→ **Brano del testo**
══════════

InfoAut
Immagine di copertina per il post

Iraq 2003-2014: “mission accomplished, failed state!”

Il 2014 siro-iracheno come il 1979 afghano, o peggio…

Lo scorso 28 maggio il presidente americano Obama, durante il discorso annuale ai nuovi cadetti dell’accademia militare di West Point, affermava che la leadership di Al Qaeda era stata decimata, e che l’organizzazione islamista era vicina alla sconfitta totale.

A vedere quello che succede oggi in Iraq non si direbbe.

Pochi giorni fa un battaglione di 800 combattenti affilitati all’ “Esercito Islamico dell’Iraq e del Levante” (ISIS in inglese, DAESH in arabo) conquistava le città di Mosul, seconda per importanza dopo Baghdad, e Tikrit, “sconfiggendo” due intere divisioni dell’esercito iracheno (30 mila soldati ritiratisi senza combattere). E oggi si preparano a marciare verso Baghdad, la capitale.

══════════

→ **Istruzioni**
1/ Duplichi fedelmente il passo dell'articolo sull'Iraq da "Lo scorso 28" fino a "alla sconfitta totale." compreso.
2/ Risponda alle seguenti domande basandosi sull'articolo sull'Iraq.
(a) In quale giorno Obama tenne il discorso ai nuovi cadetti di West Point?
(b) Da quanti combattenti era composto il battaglione che conquistò Mosul e Tikrit?
(c) Quanti soldati dell'esercito iracheno si ritirarono senza combattere?
3/ Prosegua l'articolo sull'Iraq a partire dall'ultima frase riportata.

══════════

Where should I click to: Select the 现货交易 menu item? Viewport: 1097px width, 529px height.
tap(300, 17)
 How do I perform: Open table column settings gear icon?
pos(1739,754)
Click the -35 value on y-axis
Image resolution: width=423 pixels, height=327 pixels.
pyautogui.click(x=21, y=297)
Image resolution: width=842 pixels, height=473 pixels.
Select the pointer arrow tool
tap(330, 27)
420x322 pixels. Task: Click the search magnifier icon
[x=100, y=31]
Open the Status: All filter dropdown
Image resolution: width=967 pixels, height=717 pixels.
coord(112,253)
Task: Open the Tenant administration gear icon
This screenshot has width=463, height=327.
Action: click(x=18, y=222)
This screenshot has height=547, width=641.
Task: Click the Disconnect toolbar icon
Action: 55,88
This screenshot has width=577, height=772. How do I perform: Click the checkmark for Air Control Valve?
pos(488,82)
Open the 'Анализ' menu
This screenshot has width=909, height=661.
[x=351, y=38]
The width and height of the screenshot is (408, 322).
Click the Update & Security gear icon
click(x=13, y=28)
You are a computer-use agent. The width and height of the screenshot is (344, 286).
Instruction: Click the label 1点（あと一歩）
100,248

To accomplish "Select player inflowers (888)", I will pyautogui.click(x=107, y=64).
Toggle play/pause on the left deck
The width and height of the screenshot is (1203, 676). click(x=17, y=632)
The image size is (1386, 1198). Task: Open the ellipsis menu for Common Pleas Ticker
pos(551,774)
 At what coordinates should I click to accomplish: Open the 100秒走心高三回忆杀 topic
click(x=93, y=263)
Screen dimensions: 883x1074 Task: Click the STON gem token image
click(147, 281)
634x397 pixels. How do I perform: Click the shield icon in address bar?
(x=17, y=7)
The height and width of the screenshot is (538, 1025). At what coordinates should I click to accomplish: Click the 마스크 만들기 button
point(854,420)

══════════

→ **Risposte ai compiti**
1/
Lo scorso 28 maggio il presidente americano Obama, durante il discorso annuale ai nuovi cadetti dell’accademia militare di West Point, affermava che la leadership di Al Qaeda era stata decimata, e che l’organizzazione islamista era vicina alla sconfitta totale.

2/
(a) Il 28 maggio.
(b) Da 800 combattenti.
(c) 30 mila soldati.

3/
Sebbene ISIS e al Qaeda siano due formazioni distinte, e talvolta con obiettivi e strategie differenti (vedi guerra in Siria dove l’emiro di Qaeda, al Zawhairi, ha dichiarato che la sola e unica Qaeda siriana è Jahbat al-Nusra), qaedisti o meno, poco cambia. Oggi, nella galassia islamista, la leadership qaedista di Zawhairi (nascosto e lontano dai campi di battaglia da più di dieci anni) è sfidata da ISIS e dal prestigio del suo comandante, Abu Bakr al Baghdadi. La nuova Qaeda di ISIS, che ha smesso i panni di organizzazione verticistica e segreta per diventare “organizzazione che sta sul campo”, sta facendo man bassa di adepti tra i giovani jihadisti: il suo appello massimalista alla jihad globale e alla creazione di un emirato siro-iracheno ha messo in crisi Zawahiri e la sua agenda “minimalista” (cacciata del regime alawita di Assad).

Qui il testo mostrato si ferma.